Tinsley is also a strong proponent of learning-by-doing. For the developmental psychology class, “students are required to do 20 hours of field work, which they really love,” she says. “A lot of times at the beginning of the semester the students are hesitant. They say, ‘I don’t know what I’m going to do, I’m not used to working with children.’ But by the end of the semester they really enjoy it and they can connect it to the textbook.” Students have looked at a variety of areas such as the causes of personality disorders, identity formation, alcoholism in Native American communities and techniques to treat autism.
Students also design and perform individual and group research projects, where they have to recruit area children as subjects. The psychology department has a small observation room connected to a classroom by a one-way glass window. (“We all try to squeeze in the room,” Tinsley says.) In other classes, students do laboratory simulations of classic psychological experiments.
“The two main ones we’ve done are the doll study by Clark and Clark that looks at racial preferences [cited in the Supreme Court's landmark 1954 ruling in Brown v. Board of Education]. The other one is separation anxiety by Mary Ainsworth. It’s called the ‘strange situation,’ but it’s looking at attachment behavior. We’ll have the parent come in with the child, and then we’ll have the parent leave and we’ll watch how [the child] responds.”
“Students get to see all the mechanics involved in setting up [a study]. Sometimes experiments will not go well. It’s more interesting,” Tinsley says.

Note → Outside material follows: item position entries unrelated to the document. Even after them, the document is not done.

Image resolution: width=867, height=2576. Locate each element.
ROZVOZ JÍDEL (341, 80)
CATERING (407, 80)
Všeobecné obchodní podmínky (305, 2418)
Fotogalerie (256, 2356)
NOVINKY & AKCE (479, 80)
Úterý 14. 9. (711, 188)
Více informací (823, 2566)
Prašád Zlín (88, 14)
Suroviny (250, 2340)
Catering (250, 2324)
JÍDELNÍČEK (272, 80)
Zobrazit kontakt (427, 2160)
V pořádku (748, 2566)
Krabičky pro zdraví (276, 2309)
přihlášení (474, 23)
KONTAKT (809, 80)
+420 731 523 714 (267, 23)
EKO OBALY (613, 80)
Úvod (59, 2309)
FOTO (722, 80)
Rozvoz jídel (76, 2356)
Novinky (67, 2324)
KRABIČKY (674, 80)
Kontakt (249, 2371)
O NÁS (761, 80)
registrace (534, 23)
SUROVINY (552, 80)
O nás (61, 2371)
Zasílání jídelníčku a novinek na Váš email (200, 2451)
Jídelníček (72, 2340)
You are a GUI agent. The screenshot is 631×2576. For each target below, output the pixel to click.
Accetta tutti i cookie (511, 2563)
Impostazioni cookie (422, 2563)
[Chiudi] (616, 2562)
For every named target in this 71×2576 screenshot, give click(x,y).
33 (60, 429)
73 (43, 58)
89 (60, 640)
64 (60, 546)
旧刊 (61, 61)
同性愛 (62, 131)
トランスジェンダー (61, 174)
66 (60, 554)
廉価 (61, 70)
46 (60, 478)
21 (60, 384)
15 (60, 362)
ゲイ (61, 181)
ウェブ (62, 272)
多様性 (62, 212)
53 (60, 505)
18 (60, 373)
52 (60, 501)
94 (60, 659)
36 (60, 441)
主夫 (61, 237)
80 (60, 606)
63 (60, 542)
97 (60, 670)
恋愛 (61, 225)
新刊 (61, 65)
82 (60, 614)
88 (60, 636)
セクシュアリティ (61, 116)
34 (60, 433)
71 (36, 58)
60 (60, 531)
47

“I think it’s valuable [to practice doing research] in that it’s more ingrained in the students’ memories. They feel like they have more control over how they’re researching the information, how they gathered the sources and how they react to it, rather than somebody just telling them, ‘this is the significance,’ they can really see and experience it themselves.
“The more you’re directly involved and feel you have control over something, the more you can connect, and you’ll remember it and you can relate to it. There are so many little things that you might not read about that you can really get to see and experience, and how things work together.”